People in Ukraine have a diverse understanding of the phrase ‘dialogues for peace’. Someone could hear it is about the dialogue with Russia. It’s absolutely not. Russia is the invader. It came with the war, and since its start thousands of people have died and keep dying, especially among the civilians. These people were murdered in their apartments and in the basements, where the missiles and airbombs hit, people who were shot dead and tortured to death. It’s clear the aggressor will be moving forward as long as it can.
A possibility of peace means to kick Russia away. And the democratic countries of Europe and the world are helping us. They are supporting Ukraine with weapons and with hosting millions of its citizens. They will help to rebuild Ukraine after the victory.
Despite the horrible times now we and Europe are as close as we have never been during the period of Ukraine’s independence. Ukraine’s future is with Europe, and that’s why we should communicate. This is important for Ukraine as well as for the EU countries.

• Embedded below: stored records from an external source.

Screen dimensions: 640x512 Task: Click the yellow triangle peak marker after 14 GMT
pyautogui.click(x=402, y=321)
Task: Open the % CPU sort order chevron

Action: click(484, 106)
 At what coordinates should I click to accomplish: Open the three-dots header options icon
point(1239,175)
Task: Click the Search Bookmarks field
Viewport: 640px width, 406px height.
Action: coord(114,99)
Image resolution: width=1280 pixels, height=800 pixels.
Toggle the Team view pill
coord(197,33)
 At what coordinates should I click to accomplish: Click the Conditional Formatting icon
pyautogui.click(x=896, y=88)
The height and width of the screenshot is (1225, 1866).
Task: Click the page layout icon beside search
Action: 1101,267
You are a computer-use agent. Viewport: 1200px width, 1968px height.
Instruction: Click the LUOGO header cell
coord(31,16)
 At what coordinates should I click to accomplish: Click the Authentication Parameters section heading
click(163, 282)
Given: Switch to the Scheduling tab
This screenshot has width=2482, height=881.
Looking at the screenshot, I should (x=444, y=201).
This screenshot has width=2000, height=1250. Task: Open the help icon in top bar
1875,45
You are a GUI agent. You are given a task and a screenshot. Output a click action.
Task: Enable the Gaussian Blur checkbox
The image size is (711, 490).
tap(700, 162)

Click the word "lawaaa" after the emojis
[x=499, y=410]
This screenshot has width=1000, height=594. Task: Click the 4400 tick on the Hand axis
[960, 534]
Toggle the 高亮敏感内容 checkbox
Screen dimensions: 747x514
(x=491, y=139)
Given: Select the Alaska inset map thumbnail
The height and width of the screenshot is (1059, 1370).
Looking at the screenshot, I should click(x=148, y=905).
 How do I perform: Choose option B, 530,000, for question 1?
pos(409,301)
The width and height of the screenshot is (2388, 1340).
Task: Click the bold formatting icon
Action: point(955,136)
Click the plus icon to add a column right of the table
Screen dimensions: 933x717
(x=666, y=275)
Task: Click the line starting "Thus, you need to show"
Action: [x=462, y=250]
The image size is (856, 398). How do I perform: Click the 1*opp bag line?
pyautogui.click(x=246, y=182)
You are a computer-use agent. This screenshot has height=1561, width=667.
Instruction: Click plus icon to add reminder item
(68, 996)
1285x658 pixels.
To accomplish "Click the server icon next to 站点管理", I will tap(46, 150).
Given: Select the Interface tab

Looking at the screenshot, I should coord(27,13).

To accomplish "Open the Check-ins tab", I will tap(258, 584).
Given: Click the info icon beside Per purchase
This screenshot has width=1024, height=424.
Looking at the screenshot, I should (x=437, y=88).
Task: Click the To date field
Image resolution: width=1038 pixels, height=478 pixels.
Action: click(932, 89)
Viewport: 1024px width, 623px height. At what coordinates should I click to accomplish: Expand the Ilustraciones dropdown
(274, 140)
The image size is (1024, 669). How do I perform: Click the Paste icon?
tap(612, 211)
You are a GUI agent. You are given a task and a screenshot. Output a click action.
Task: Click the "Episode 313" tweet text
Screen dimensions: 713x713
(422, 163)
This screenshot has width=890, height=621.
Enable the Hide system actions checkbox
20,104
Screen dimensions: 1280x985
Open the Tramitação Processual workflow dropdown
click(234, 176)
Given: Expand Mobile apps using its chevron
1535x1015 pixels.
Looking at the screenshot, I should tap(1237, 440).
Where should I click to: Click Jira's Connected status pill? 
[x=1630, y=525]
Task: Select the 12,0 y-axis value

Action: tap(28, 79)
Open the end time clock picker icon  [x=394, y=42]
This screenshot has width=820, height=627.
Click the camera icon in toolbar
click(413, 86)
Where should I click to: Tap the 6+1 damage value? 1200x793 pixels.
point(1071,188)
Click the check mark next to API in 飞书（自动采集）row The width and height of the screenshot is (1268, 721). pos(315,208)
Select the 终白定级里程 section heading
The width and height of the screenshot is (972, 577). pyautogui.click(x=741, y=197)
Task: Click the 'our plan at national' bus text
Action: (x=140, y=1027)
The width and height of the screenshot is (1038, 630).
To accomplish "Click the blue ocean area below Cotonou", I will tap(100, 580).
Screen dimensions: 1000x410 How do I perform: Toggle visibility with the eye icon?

‘It is essential to create together a common vision of how we want to live together, and imagine solutions to current and future problems. Within this context, it is important to think about how to bring ordinary people from different communities into a dialogue. The concept and method of the Open Dialogues for Peace is a very good instrument to enable such a dialogue. It facilitates talking about broad and sometimes hard to grasp topics. To me, such dialogues can serve as a starting point to start collectively thinking of how we wish to live together in a diverse society and how to work as a society towards a new togetherness’, says Stefanie Schüpbach.
The Facilitation kit “Open Dialogue for Peace” has been produced with the assistance of the European Union under its Eastern Partnership Civil Society Fellowship Programme. Its contents are the sole responsibility of the authors and do not necessarily reflect the views of the European Union.
The methodology was tested in Ukraine and Switzerland in 2022 as part of the cooperation between the Youth Organization “STAN” (Ukraine) and Polit-Forum Bern (Switzerland) with the support of the European Cultural Foundation.